**What needs to be done**. Copy the data below, putting "screen assistant" in place of every "computer-use agent" and keeping everything else unchanged.

-------- Task data

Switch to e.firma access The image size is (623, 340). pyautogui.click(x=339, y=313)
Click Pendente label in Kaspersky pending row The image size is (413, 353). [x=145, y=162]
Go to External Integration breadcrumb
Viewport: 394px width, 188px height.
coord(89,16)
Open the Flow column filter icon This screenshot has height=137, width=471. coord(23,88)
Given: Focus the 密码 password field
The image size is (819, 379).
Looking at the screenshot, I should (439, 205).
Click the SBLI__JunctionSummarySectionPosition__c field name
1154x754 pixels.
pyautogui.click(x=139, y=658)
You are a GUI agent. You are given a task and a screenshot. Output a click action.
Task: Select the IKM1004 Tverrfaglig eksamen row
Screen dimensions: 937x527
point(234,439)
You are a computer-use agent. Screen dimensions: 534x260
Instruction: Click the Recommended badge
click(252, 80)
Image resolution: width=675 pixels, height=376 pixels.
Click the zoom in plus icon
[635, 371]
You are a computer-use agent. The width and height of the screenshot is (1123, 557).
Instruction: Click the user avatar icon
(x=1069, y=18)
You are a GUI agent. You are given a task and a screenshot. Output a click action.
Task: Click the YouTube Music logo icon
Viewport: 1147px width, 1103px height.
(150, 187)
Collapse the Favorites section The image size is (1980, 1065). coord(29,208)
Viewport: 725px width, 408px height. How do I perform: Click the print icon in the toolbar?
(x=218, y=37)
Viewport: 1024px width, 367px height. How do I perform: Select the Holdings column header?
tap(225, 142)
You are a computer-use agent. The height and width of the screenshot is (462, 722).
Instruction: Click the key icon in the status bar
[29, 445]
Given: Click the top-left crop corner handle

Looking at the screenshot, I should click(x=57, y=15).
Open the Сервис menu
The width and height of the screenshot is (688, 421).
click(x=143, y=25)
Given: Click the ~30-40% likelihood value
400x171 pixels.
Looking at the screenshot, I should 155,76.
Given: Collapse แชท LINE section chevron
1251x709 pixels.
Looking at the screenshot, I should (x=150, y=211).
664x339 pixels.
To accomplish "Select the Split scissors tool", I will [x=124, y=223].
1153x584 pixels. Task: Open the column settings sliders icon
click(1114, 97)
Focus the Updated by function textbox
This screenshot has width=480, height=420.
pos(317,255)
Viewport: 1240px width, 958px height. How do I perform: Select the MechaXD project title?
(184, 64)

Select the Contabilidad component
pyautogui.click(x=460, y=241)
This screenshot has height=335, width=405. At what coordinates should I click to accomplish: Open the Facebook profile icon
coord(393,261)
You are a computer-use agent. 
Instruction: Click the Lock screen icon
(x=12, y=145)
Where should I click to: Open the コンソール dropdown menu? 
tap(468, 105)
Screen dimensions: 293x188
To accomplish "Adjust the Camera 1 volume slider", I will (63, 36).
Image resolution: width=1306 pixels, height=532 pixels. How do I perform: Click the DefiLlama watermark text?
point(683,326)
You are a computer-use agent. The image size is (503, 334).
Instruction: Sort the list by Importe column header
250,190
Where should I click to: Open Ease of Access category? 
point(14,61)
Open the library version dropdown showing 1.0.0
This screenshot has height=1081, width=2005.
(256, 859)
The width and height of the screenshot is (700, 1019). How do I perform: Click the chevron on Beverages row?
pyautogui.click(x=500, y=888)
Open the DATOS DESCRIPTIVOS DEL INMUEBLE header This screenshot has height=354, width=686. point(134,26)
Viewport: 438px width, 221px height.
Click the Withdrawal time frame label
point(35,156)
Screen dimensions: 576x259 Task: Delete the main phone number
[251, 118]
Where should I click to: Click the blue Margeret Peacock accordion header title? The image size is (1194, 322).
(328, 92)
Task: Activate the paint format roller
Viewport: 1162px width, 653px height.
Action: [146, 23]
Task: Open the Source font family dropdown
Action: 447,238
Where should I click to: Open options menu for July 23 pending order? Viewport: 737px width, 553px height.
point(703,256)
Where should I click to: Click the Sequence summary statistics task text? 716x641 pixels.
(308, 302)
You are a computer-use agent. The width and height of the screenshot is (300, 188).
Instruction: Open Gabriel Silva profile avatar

----------------

**Response for this exercise**.
Switch to e.firma access The image size is (623, 340). pyautogui.click(x=339, y=313)
Click Pendente label in Kaspersky pending row The image size is (413, 353). [x=145, y=162]
Go to External Integration breadcrumb
Viewport: 394px width, 188px height.
coord(89,16)
Open the Flow column filter icon This screenshot has height=137, width=471. coord(23,88)
Given: Focus the 密码 password field
The image size is (819, 379).
Looking at the screenshot, I should (439, 205).
Click the SBLI__JunctionSummarySectionPosition__c field name
1154x754 pixels.
pyautogui.click(x=139, y=658)
You are a GUI agent. You are given a task and a screenshot. Output a click action.
Task: Select the IKM1004 Tverrfaglig eksamen row
Screen dimensions: 937x527
point(234,439)
You are a screen assistant. Screen dimensions: 534x260
Instruction: Click the Recommended badge
click(252, 80)
Image resolution: width=675 pixels, height=376 pixels.
Click the zoom in plus icon
[635, 371]
You are a screen assistant. The width and height of the screenshot is (1123, 557).
Instruction: Click the user avatar icon
(x=1069, y=18)
You are a GUI agent. You are given a task and a screenshot. Output a click action.
Task: Click the YouTube Music logo icon
Viewport: 1147px width, 1103px height.
(150, 187)
Collapse the Favorites section The image size is (1980, 1065). coord(29,208)
Viewport: 725px width, 408px height. How do I perform: Click the print icon in the toolbar?
(x=218, y=37)
Viewport: 1024px width, 367px height. How do I perform: Select the Holdings column header?
tap(225, 142)
You are a screen assistant. The height and width of the screenshot is (462, 722).
Instruction: Click the key icon in the status bar
[29, 445]
Given: Click the top-left crop corner handle

Looking at the screenshot, I should click(x=57, y=15).
Open the Сервис menu
The width and height of the screenshot is (688, 421).
click(x=143, y=25)
Given: Click the ~30-40% likelihood value
400x171 pixels.
Looking at the screenshot, I should 155,76.
Given: Collapse แชท LINE section chevron
1251x709 pixels.
Looking at the screenshot, I should (x=150, y=211).
664x339 pixels.
To accomplish "Select the Split scissors tool", I will [x=124, y=223].
1153x584 pixels. Task: Open the column settings sliders icon
click(1114, 97)
Focus the Updated by function textbox
This screenshot has width=480, height=420.
pos(317,255)
Viewport: 1240px width, 958px height. How do I perform: Select the MechaXD project title?
(184, 64)

Select the Contabilidad component
pyautogui.click(x=460, y=241)
This screenshot has height=335, width=405. At what coordinates should I click to accomplish: Open the Facebook profile icon
coord(393,261)
You are a screen assistant. 
Instruction: Click the Lock screen icon
(x=12, y=145)
Where should I click to: Open the コンソール dropdown menu? 
tap(468, 105)
Screen dimensions: 293x188
To accomplish "Adjust the Camera 1 volume slider", I will (63, 36).
Image resolution: width=1306 pixels, height=532 pixels. How do I perform: Click the DefiLlama watermark text?
point(683,326)
You are a screen assistant. The image size is (503, 334).
Instruction: Sort the list by Importe column header
250,190
Where should I click to: Open Ease of Access category? 
point(14,61)
Open the library version dropdown showing 1.0.0
This screenshot has height=1081, width=2005.
(256, 859)
The width and height of the screenshot is (700, 1019). How do I perform: Click the chevron on Beverages row?
pyautogui.click(x=500, y=888)
Open the DATOS DESCRIPTIVOS DEL INMUEBLE header This screenshot has height=354, width=686. point(134,26)
Viewport: 438px width, 221px height.
Click the Withdrawal time frame label
point(35,156)
Screen dimensions: 576x259 Task: Delete the main phone number
[251, 118]
Where should I click to: Click the blue Margeret Peacock accordion header title? The image size is (1194, 322).
(328, 92)
Task: Activate the paint format roller
Viewport: 1162px width, 653px height.
Action: [146, 23]
Task: Open the Source font family dropdown
Action: 447,238
Where should I click to: Open options menu for July 23 pending order? Viewport: 737px width, 553px height.
point(703,256)
Where should I click to: Click the Sequence summary statistics task text? 716x641 pixels.
(308, 302)
You are a screen assistant. The width and height of the screenshot is (300, 188).
Instruction: Open Gabriel Silva profile avatar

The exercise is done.